Figure 3. RNAi of Ca_v1 subunits modulates bipolar regeneration.

(A) Protocol for in vivo RNAi. Two cycles of dual feeding (F) and regeneration (scissors) were followed by a regenerative assay in the presence or absence of PZQ. Bipolarity was scored 7 days after the final regeneration. A cohort of trunk fragments was removed prior to drug exposure to assess the effectiveness and specificity of ablation of individual mRNAs at the time of drug addition using qPCR. All RNAi assays followed this protocol (FFxFFxx) with exceptions of APC (FFFFx), Ptc (FFFFxFFFx) and Hh (FFFxFFxx). (B) Assessment of changes in mRNA abundance for Ca_v1 subunits in worms fed either Ca_v1A(RNAi) or Ca_v1B(RNAi) constructs respectively. (C) Images showing bipolar worms (head, arrowed) regenerating in Smed-six-1 and Ca_v1B, but not Ca_v1A cohorts . (D) Percentage of two-headed worms in Smed-six-1 (control), Ca_v1A or Ca_v1B cohorts following exposure to PZQ (90μM for 24hrs).
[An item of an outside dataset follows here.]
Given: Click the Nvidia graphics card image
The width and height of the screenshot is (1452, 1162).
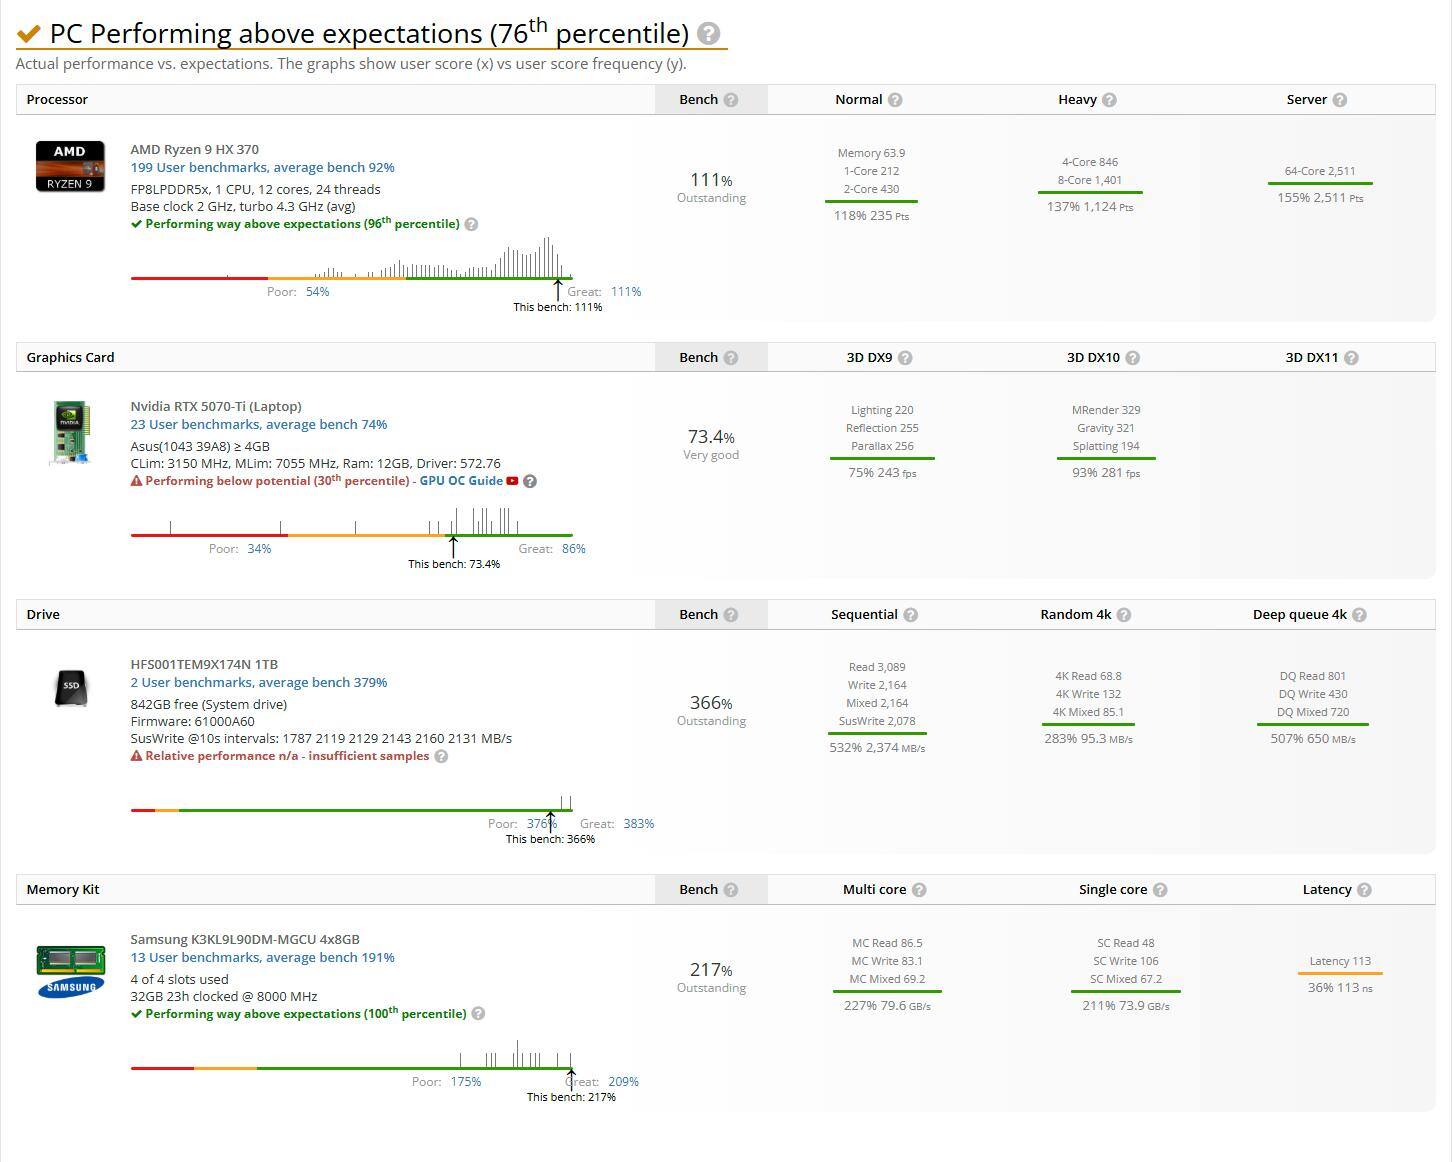Looking at the screenshot, I should click(70, 432).
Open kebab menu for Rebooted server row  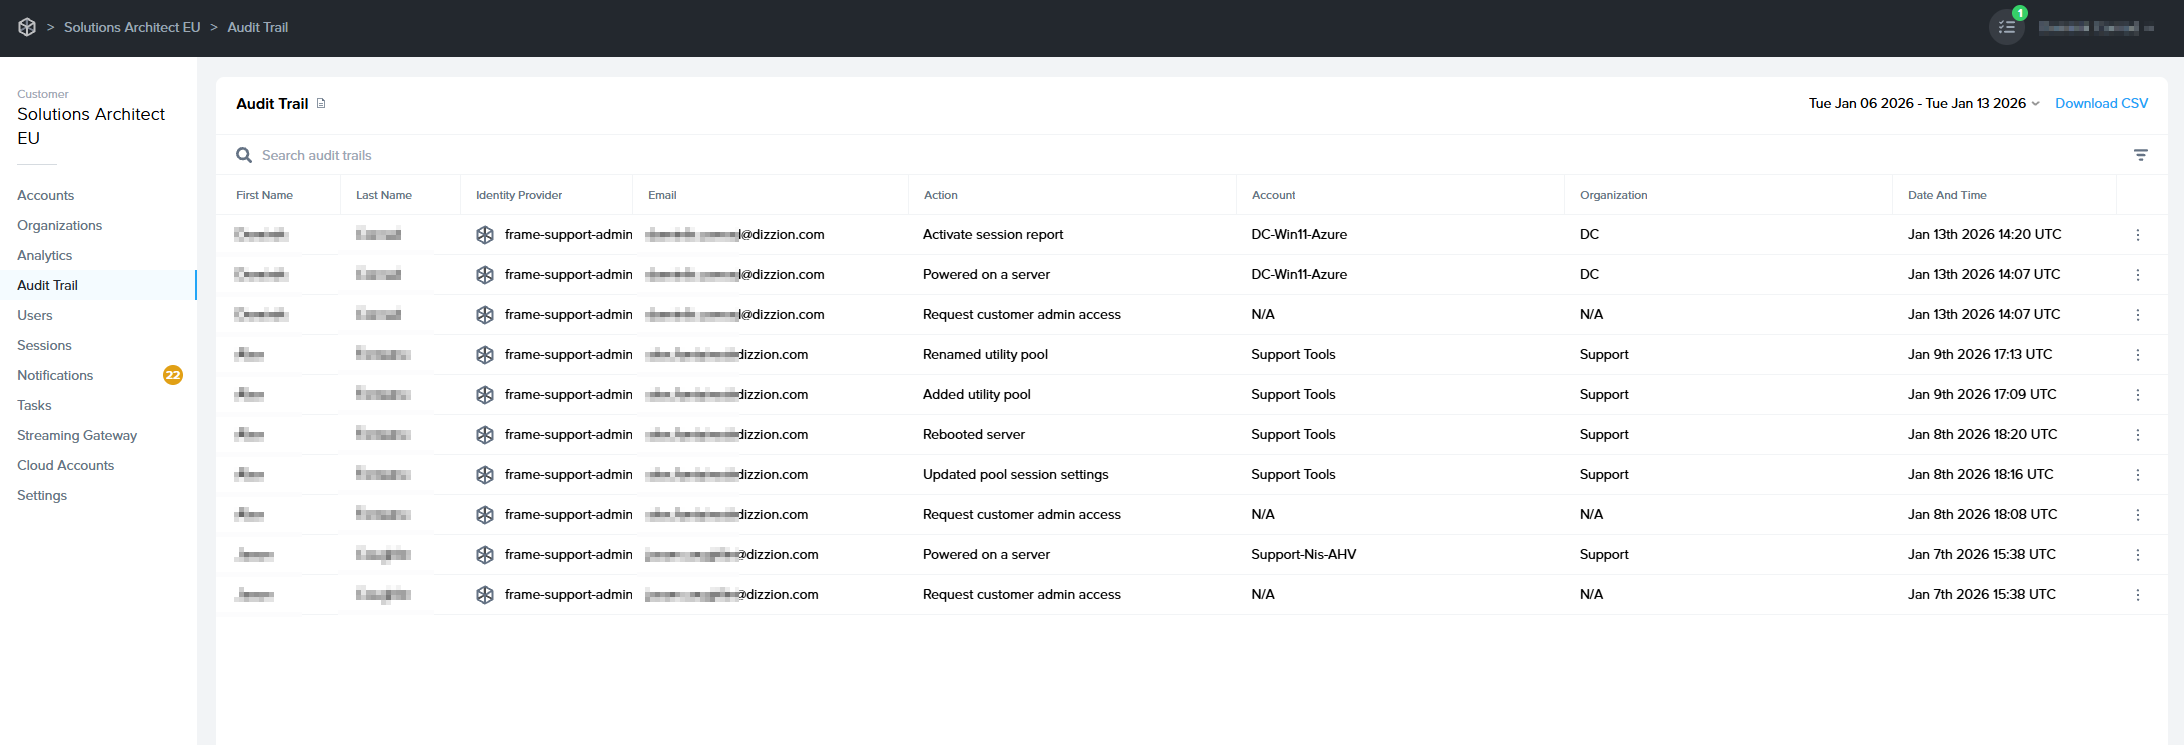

For clarity only the Smed-six-1 control cohort is shown – similar results were obtained in naïve and Dj-six-1 worms (see text). Asterisks indicate probability of similarity at p<0.05 (*) and p<0.01 (**). (E) Two-headed regenerants in the absence (grey, solid) or presence (black, open) of a lower dose of PZQ (50μM for 24hrs) in six-1 (control), Ca_v1A or Ca_v1B worms. Numbers report the number of independent trials, and short horizontal lines indicate the arithmetic mean of these experiments. Dashed line indicates mean value of control (six-1) dataset. (F) Effect of depolarizing conditions. Trunk fragment regeneration in media with elevated [K⁺] (supplemented by 30mM, 24hrs). PZQ was not present in these assays. (G) Working model for Ca_v1 channels in regenerative polarity.